> Problem: Scale the coordinates in the answers by 1.65, rounding to whole numbers with halves going up, and write out every line from the one containing "The image size" up to and including the one containing "coord(581,417)", requests included. Leave the numbers in the requests and their format samples as they are, and give only those lines.

> Information shown:
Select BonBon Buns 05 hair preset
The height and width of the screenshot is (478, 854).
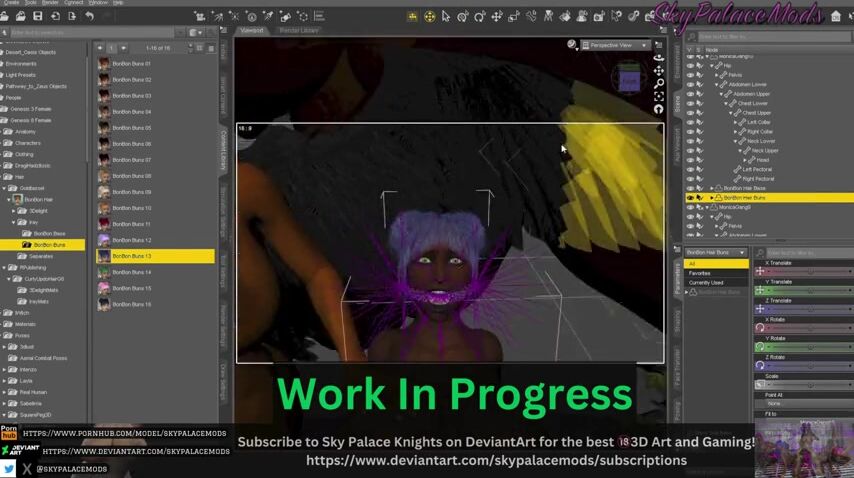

--

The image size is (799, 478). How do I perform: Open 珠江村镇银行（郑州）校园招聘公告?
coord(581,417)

==

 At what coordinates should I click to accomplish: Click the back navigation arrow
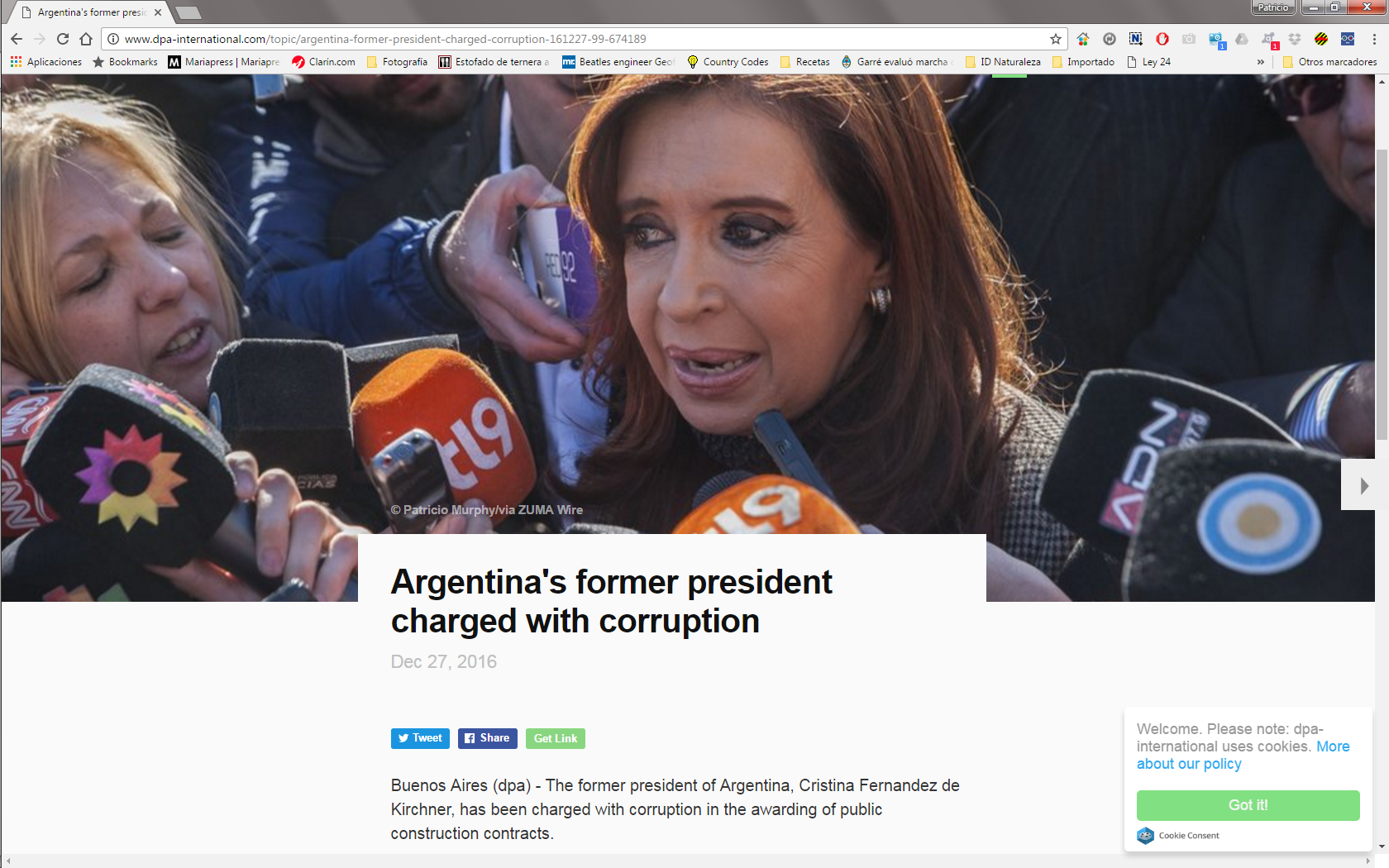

> Written solution:
The image size is (799, 478). How do I perform: Open 珠江村镇银行（郑州）校园招聘公告?
coord(959,688)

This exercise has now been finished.